Habis belanja grocery a la kadarnya, kami mencari restoran Vietnamese yang jual pho, bakmi mereka. Ada satu Pho Mailee yang juga ditunjukkan oleh si engkoh Vietnam di toko Lucky. Namun sekali lagi kami kurang beruntung sebab ternyata resto-resto Asia di Anchorage bukanya bangsa jam 2 jam 3sore. Yah masuk di akal dah, penduduk cuma secumilan mana mampu mereka buka penuh seperti resto-resto Vietnamese di Toronto. Akhir-akhirnya kami makan siangdi … apalagi kalau bukan KFC pilihan anak Melayu :-). Kalau makan disitu kami beli yang paket buat keluarga yang anaknya setengah lusin. Jatuhnya jadi murahan apalagi kalau minumnya free refill dimana masih bisa bawa pulang, biasa Melayu :-).
Apa acara kami para sintingers di hari Minggu ini? Anda pernah dengar Iditarod Race? Kalau Anda senang petualangan, mestilah tahu atau pernah membacanya seperti sahaya. Pertandingan itu dianggap salah satu race atau perlombaan tersusah terberat di darat di Planit Bumi. Yakni berlomba adu cepat-cepatan pakai sled dog di tengah musim dingin sejauh 1000 miles, dari Anchorage ke Nome, Alaska. Selain berjuang melawan dingin dimana pakaian para ‘dog musher’ (istilah untuk pelomba) itu berlapisan, ada 16 anjing yang mesti diurus SENDIRI setiap hari, dari mulai dimasakin makanannya sampai perawatan mereka termasuk tentunya kejagoan mengomandokan tim anjing tersebut. Baidewe, ente bisa jadi juara bila 1000 miles itu ditempuh dalam 10 hari.
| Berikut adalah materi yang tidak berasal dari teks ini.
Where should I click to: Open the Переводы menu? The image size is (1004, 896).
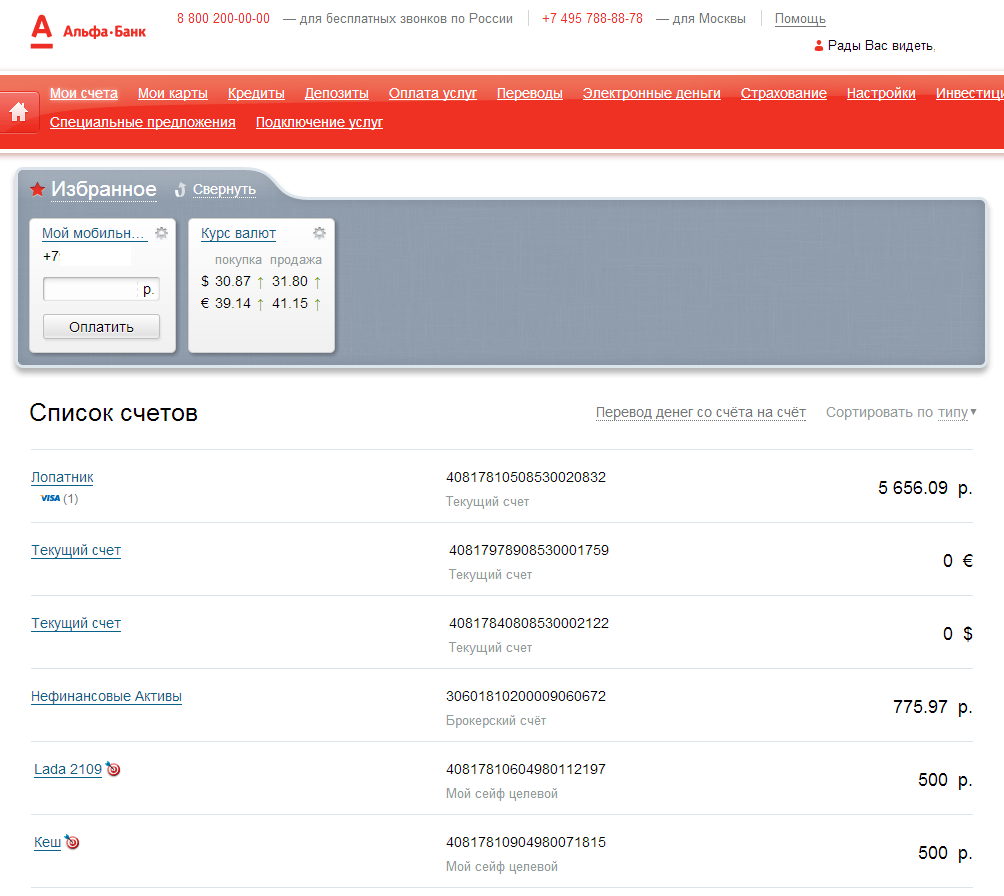[x=529, y=93]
Di dalam sejarahnya, hanya 600-an manusia yang berhasil menyelesaikan perlombaan itu sejak dimulainya puluhan tahun lalu, lebih sedikit dari mereka yang berhasil mendaki Everest, kata si Vern Halter, jawara
perlombaan sled dog Iditarod dan Yukon Quest. Kesitulah kami pergi di sore harinya untuk mencobai seperti apa kira-kira naik sled dog, tapi berhubung kaga ada salju yah mobil pakai ban dah yang ditarik. Tiada rotan akar pun jadi untuk hal ini. Mati hidup lagi juga belum tentu Bang Jeha mampu untuk ikut perlombaan gila tersebut. Apalagi sudah terbukti sepanjang beberapa tahun terakhir, seorang cewek yang jadi juara.
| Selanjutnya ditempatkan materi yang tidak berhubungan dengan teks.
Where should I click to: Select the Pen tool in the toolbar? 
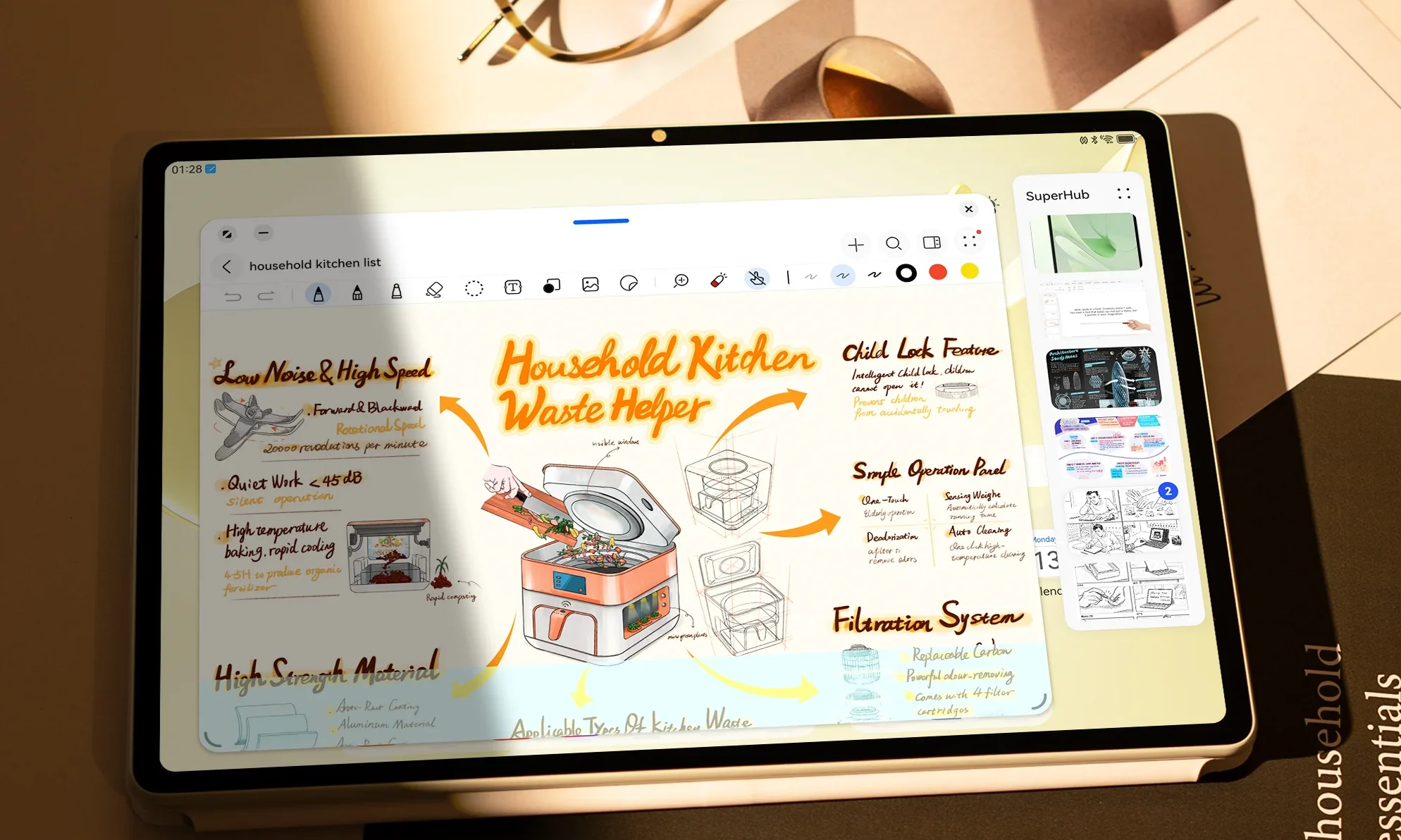point(319,293)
Kata si Vern, man and woman are equal in this kind of race, sama peluangnya alias otot manusia bukan yang menentukan. Tak heran perempuan bisa jadi juara sebab yang menentukan adalah ke 16 anjing yang perlu dirawat dengan cinta-kasih dan cewek memang di-design untuk lebih tahan banting berhubung harus beranak ngebrojolin bayi. Si Vern sebelum jadi dog musher profesinya adalah pokrol atau lawyer di St. Paul, Minnesota. Sekali ia seng-iseng pergi ke Alaska, jatuh cinta dan tidak pernah balik lagi.
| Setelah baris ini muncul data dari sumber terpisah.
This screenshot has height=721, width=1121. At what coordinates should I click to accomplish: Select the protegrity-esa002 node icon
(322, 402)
Bagus juga jualannya sebab memang untuk bisa ikut perlombaan itu, dibutuhkan banyak sponsor. Selain acara utama naik mobil-mobilan ditarik 12 anjing, ia juga memberikan presentasi tentang Iditarod Race yang tidak diceritakan di dalam buku alias menarik buat kami berenam. Dari presentasi itu kami semakin yakin, bahwa tidak akan ada Melayu yang bisa ikutan Iditarod Race atau Yukon Quest. Kita cuma bisa menang dalam perlombaan badminton, titik :-). Jadi paslah ia namakan kumpeninya Dream a Dream, mimpi dah loe Bang Jeha ikut Iditarod. Si Vern juga semart.
Sebelum ia mempersilahkan kami naik mobil ditarik anjing, ia ajak kami hiking dulu ke suatu hutan di sebelah daerah rumah dan kennelnya sekitar setengah jam lebih. Itu kemungkinan testnya bahwa kami fit untuk ditarik anjing di kendaraan yang akan loncat-loncatan ga karu-karuan. Begitulah mantan jawara mencari nafkahnya. Sekarang si Vern menjadi pelatih calon musher untuk bisa ikut Iditarod Race dan juga mendapat bayaran dari kustomer tukang mimpi seperti kami, $ 65 per orang.